23.              I would accordingly allow the appeal, set aside the order of the New Brunswick Court of Appeal and restore the verdict of acquittal rendered by the jury.

 

                   The reasons of McIntyre and Chouinard JJ. were delivered by

 

24.              McIntyre J.‑‑I have read the reasons for judgment of my colleague, Wilson J. She has outlined the facts sufficiently and they need not be repeated. She has as well contrasted what are said to be the two tests for determining the admissibility of a statement made by an accused to persons in authority, described as the "operating mind" test and the "knowledge of consequences" test. She did not find it necessary to decide the issue thus raised but based her judgment on a Charter  infringement.

 

25.              I am in agreement with the result she has reached.
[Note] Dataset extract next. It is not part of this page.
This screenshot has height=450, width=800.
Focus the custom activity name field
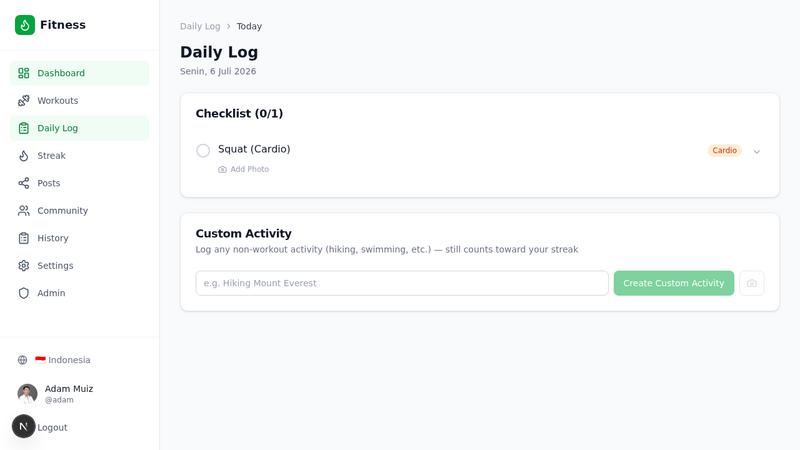pyautogui.click(x=402, y=283)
I do not find it necessary to consider the Charter  in reaching this conclusion. In my view, the two tests described above overlap. A non‑ operative mind would not only be unaware of its utterances but also of the consequences of those utterances. It would be for either of these reasons that those utterances would be inadmissible. Thus, if the mind operated sufficiently to make a conscious statement but could not have the knowledge of the consequences of making the statement, the evidence should as well be excluded.

 

26.              The two tests in reality collapse into one when approached in the manner chosen by the trial judge where he said:

 

...was the accused so intoxicated that the words she uttered were not her statement in the sense that she did not comprehend her statement and was not capable of making a rational judgment as to whether she ought, under the circumstances, to answer questions the answers to which would ultimately be used at her trial on a charge of murder?

 

There is no real difference between the two tests and under either the result in this case would be the exclusion of the evidence.

 

27.              The test to be applied then in determining whether a statement made to a police officer or other person in authority by an accused person may be rendered inadmissible because of intoxication of the accused involves two questions:

 

1.                Was the accused aware of what she was saying?

 

and

 

2.                Was she aware of the consequences of making the statement on the particular occasion in question?

 

To be aware of the consequences in this context simply means to be capable of understanding that her statement could be used in evidence in proceedings to be taken against her. There is no novelty in this approach. It is consistent with the familiar and customary warning derived from the English judges' rules which was to the effect that "you may remain silent but anything you say will be taken down in writing and may be given in evidence". This warning was designed to insure knowledge of the consequences of the statement, that is, its possible use in proceedings against the accused. It must be observed that common sense would dictate that a very high degree of intoxication would be required to render such a statement inadmissible.

 

28.              The trial judge found that, because of drunkenness, the appellant lacked the knowledge of the consequence of making the statement and he excluded the statement. I would not disturb this finding, and would accordingly allow the appeal.

 

29.              I would leave open any question raised as to the application of the Canadian Charter of Rights and Freedoms  to this case. I would allow the appeal and dispose of the issue as does my colleague, Wilson J.

 

Appeal allowed.

 

                   Solicitor for the appellant: C. David Hughes, Fredericton.

 

                   Solicitor for the respondent: Glendon J. Abbott, Fredericton.